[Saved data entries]
- Opening Delimiter -

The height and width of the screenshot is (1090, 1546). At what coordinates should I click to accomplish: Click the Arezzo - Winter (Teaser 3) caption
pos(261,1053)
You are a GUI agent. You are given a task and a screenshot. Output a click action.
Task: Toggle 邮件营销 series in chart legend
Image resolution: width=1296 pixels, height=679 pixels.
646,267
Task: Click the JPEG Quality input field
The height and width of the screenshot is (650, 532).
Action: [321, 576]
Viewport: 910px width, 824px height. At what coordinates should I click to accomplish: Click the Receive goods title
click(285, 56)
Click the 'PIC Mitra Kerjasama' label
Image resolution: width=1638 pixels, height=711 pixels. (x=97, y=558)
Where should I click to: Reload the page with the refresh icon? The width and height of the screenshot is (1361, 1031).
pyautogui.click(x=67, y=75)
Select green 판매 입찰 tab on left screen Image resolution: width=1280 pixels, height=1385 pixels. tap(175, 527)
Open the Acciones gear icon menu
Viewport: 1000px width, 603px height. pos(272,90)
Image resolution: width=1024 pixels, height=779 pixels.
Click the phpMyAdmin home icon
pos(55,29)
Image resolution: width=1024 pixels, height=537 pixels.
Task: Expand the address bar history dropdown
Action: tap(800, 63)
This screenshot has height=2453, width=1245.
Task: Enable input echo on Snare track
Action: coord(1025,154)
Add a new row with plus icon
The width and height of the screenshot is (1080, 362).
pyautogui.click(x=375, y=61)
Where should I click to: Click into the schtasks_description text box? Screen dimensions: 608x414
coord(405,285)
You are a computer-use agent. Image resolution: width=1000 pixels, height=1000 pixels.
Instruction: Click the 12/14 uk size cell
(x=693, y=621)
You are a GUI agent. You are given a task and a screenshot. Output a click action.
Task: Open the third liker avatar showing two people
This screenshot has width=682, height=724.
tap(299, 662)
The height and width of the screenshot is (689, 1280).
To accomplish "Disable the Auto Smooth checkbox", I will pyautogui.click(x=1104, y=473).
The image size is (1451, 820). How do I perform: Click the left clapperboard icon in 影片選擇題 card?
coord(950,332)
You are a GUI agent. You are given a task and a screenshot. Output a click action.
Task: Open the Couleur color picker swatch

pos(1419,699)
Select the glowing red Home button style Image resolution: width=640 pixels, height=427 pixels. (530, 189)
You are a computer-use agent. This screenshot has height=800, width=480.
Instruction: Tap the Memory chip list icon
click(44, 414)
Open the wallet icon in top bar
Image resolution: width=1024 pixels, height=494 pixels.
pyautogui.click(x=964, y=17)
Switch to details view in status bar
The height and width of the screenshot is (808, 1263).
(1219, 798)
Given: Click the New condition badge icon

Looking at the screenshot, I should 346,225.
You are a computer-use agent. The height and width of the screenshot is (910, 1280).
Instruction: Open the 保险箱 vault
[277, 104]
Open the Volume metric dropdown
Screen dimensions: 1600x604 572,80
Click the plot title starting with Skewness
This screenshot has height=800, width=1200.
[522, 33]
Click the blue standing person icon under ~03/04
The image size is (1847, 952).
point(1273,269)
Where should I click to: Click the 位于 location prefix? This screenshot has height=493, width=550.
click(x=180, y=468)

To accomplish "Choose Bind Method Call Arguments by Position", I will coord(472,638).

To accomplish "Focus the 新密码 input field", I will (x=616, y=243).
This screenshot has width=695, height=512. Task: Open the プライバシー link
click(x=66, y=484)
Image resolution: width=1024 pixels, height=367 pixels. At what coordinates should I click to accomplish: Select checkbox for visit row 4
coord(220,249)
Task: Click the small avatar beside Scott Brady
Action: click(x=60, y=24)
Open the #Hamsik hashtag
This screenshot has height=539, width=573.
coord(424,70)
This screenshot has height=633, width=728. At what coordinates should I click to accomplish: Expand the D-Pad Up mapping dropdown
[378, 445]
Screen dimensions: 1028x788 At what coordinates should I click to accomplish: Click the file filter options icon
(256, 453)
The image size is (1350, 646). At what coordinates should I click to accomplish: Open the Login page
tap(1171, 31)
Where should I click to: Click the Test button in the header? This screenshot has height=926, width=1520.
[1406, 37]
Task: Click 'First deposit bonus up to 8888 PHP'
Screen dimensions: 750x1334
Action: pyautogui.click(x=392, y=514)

- Closing Delimiter -

> [Exercise goal]
Pull every line with the string "will" from the data above.

> [Written solution]
To accomplish "Disable the Auto Smooth checkbox", I will pyautogui.click(x=1104, y=473).
To accomplish "Choose Bind Method Call Arguments by Position", I will coord(472,638).
To accomplish "Focus the 新密码 input field", I will (x=616, y=243).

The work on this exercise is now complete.